Здесь Фейерабенд особо грубым образом заново вводит различие между «фактами» и «теориями», эту составляющую эпистемологии венского кружка, которую в других случаях он отвергает. В то же время, кажется, что он неявно использует в гуманитарных науках наивно реалистическую эпистемологию, в которой он отказывает точным наукам./79/

В самом деле, как наверняка узнать, что «некоторые люди считают», если не использовать методы, аналогичные научным (наблюдения, опросы...)? Если сделать опрос американцев, ограничиваясь мнением преподавателей физики, то, несомненно, не найдется ни одного, кто «рассматривает Землю в качестве полой сферы»; Фейерабенд мог бы с полным правом возразить, что опрос был проведен плохо, или же он нерепрезентативен (осмелился бы он сказать, что он ненаучен?). Это то же самое, как если бы антрополог оставался в Париже для того, чтобы в своем кабинете исследовать мифы других народов. Но какие критерии, принимаемые Фейерабендом, были бы в таком случае нарушены? Не все ли сойдет? На этом уровне радикализма его методологический релятивизм становится самоопровергающим. Без некоторого минимального (рационального) метода невозможно даже дать «просто историческое представление фактов».

Парадоксальным образом в Фейерабенде поражает именно общий и абстрактный характер его положений. Его аргументы направлены самое большее на установление того, что наука не разрабатывается в соответствии с точно определенным методом, с чем мы в сущности согласны. Но он нигде не объясняет, в чем атомная теория, теория эволюции или теория Галилея оказываются ложными, если учесть все то, что нам сегодня известно. И если он этого не говорит, то вполне вероятно потому, что он так не думает и разделяет (по крайней мере, частично) с большей частью своих коллег научный взгляд на мир, а именно — теории, в соответствии с которыми виды эволюционировали, материя сложена из атомов, и т.д. И если он разделяет эти идеи, то именно потому, что у него есть неплохие основания так поступать.

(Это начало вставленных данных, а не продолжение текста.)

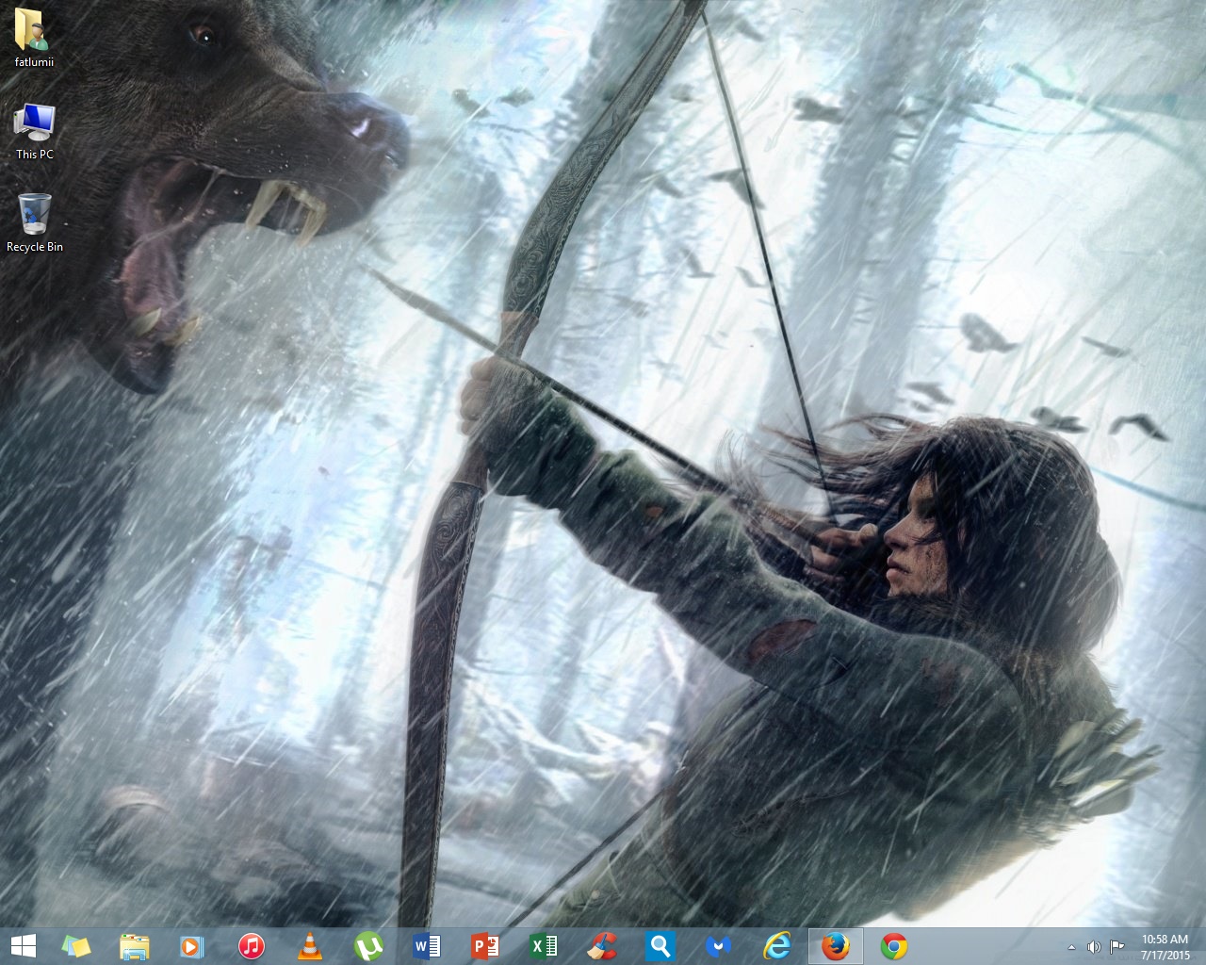
Task: Expand the hidden system tray icons
Action: pyautogui.click(x=1071, y=947)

Почему бы не подумать о них и не попытаться выписать их вместо того, чтобы удовлетворяться повторением положения о невозможности их оправдания при помощи универсальных правил метода? Обращаясь к каждому конкретному случаю, к каждой конкретной теории, он мог бы показать, что в действительности существуют солидные эмпирические аргументы в пользу той или иной теории.

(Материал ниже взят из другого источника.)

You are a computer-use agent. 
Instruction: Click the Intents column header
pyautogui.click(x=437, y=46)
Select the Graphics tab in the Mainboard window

Всегда можно услышать возражение, что Фейерабенда интересует совсем не этот род вопросов. В самом деле, он часто оставляет впечатление, будто его борьба с наукой относится не к порядку познания, а следует из выбора стиля жизни, например, когда он пишет: «любовь становится невозможной для людей, которые настаивают на «объективности», то есть людей, которые живут в полном согласии с духом науки[92]». Проблема в том, что он не делает ясного различия между фактуальными суждениями и ценностными. Он мог бы например,/80/ утверждать, что теория эволюции бесконечно более правдоподобна, нежели любой миф о творении, но родители, тем не менее, имеют право требовать, чтобы в школе их детям преподавались ложные учения. С этим мы бы не согласились, но спор покинул бы в таком случае чисто когнитивную территорию, дав доступ политическим и этическим сторонам дела.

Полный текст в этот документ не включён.